### TASK
Convert the part of the listing below that opens with the line containing "boxed reference 1.92.99" and closes with the line containing "point(648,539)" into a JSON list of strings, one string per line, leaving out blank lines.

--*--

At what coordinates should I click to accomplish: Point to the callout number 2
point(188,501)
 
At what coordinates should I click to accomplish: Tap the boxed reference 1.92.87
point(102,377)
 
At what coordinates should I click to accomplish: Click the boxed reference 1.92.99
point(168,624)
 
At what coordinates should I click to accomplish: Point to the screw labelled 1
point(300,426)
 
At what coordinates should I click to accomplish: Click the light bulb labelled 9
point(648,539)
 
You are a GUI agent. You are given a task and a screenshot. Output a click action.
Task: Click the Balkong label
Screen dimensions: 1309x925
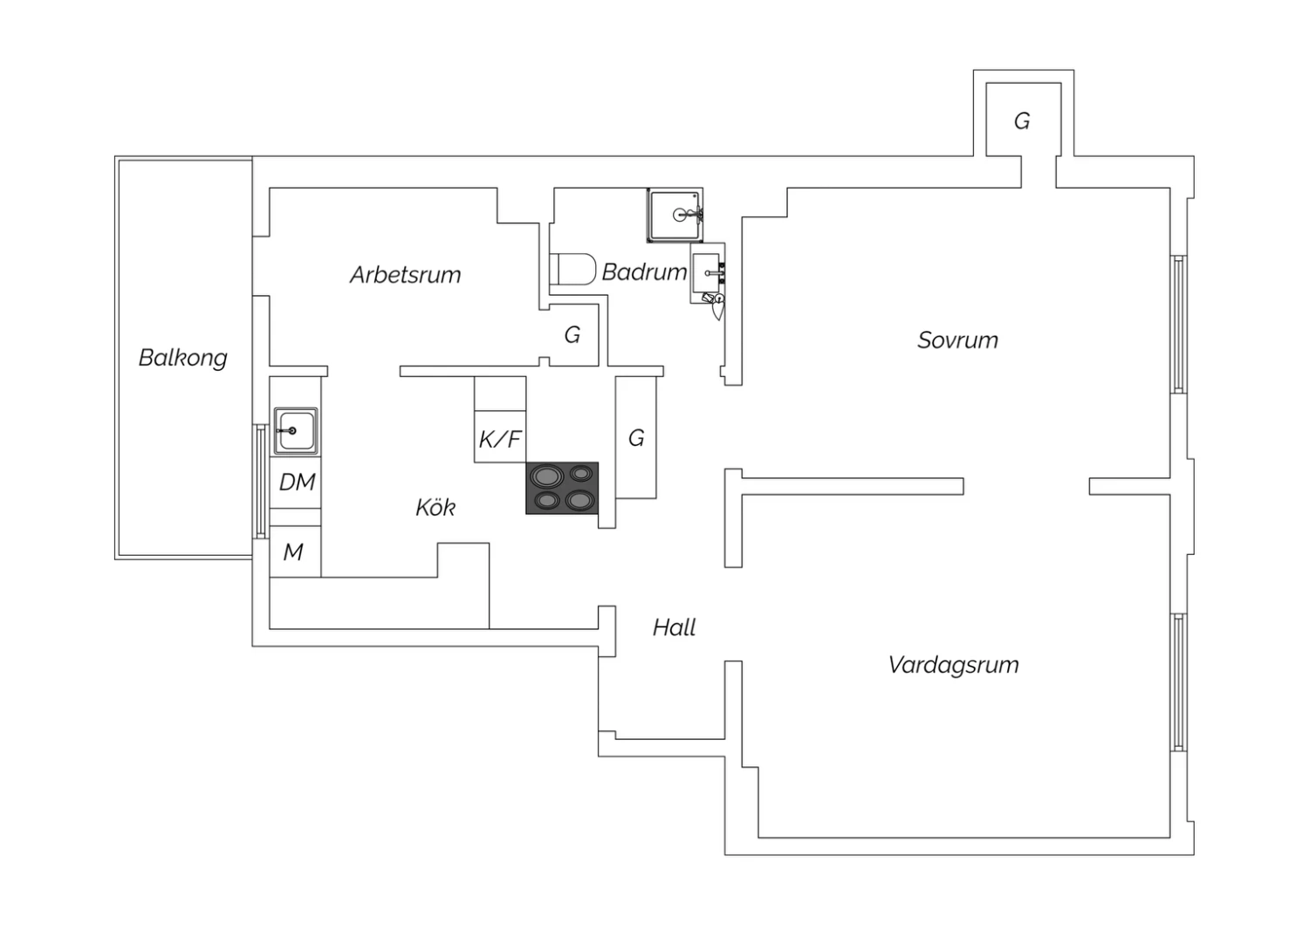183,358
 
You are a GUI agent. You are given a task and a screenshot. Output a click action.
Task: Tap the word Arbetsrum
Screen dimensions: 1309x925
406,275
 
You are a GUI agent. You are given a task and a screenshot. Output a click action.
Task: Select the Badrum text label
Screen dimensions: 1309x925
645,271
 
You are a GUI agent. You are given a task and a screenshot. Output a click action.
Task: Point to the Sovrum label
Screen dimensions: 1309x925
958,340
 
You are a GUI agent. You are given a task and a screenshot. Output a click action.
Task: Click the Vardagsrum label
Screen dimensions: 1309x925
954,666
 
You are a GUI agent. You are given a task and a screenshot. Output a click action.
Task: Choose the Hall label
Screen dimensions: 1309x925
675,627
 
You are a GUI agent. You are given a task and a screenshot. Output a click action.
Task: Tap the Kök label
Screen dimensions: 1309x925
435,507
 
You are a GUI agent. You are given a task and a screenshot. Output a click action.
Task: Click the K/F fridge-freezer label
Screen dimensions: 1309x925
500,439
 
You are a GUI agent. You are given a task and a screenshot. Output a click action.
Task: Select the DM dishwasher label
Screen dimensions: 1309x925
298,482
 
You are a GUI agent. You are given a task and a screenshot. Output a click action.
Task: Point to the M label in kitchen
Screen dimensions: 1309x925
293,552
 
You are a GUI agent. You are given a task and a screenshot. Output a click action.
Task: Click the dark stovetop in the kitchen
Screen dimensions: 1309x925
562,489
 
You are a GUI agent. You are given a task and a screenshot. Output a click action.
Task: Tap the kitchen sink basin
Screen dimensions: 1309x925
296,431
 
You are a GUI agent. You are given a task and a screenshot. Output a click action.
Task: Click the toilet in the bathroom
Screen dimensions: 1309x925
572,269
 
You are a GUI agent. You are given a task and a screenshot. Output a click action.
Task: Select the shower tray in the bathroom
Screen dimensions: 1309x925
675,215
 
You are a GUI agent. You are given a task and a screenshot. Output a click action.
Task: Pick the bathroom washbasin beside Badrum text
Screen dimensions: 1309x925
708,273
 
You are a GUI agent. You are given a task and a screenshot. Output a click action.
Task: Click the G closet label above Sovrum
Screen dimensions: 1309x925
1022,121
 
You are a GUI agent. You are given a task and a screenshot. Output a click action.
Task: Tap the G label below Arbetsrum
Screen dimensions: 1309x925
572,335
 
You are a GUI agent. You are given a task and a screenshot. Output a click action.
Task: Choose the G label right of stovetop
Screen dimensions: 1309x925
636,438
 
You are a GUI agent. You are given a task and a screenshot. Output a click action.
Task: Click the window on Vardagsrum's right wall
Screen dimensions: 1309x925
1179,682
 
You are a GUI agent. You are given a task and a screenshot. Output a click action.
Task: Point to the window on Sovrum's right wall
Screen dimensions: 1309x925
1179,325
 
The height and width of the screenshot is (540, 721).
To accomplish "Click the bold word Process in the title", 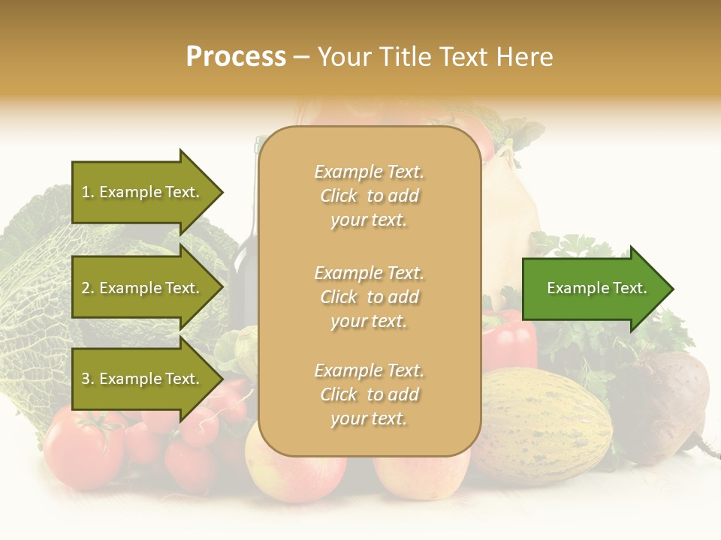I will point(236,57).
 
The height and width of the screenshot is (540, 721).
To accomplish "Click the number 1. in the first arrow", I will point(88,192).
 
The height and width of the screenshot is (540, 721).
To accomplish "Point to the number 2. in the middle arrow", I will point(88,288).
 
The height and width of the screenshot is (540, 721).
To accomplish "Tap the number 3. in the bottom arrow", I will point(88,379).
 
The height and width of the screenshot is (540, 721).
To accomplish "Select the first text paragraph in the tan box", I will point(369,196).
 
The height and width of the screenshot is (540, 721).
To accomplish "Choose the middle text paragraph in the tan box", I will point(369,297).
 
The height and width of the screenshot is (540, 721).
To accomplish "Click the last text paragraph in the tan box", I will point(369,394).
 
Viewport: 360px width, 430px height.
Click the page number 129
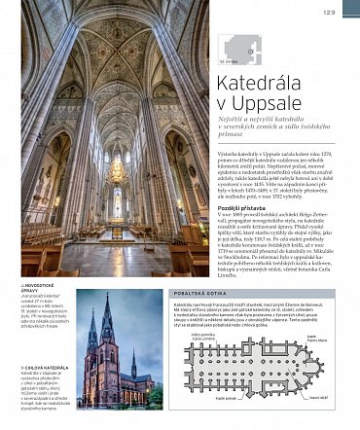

--*--

### FINISHED ANSWER
[
  "At what coordinates should I click to accomplish: Click the boxed reference 1.92.99",
  "point(168,624)",
  "At what coordinates should I click to accomplish: Point to the screw labelled 1",
  "point(300,426)",
  "At what coordinates should I click to accomplish: Click the light bulb labelled 9",
  "point(648,539)"
]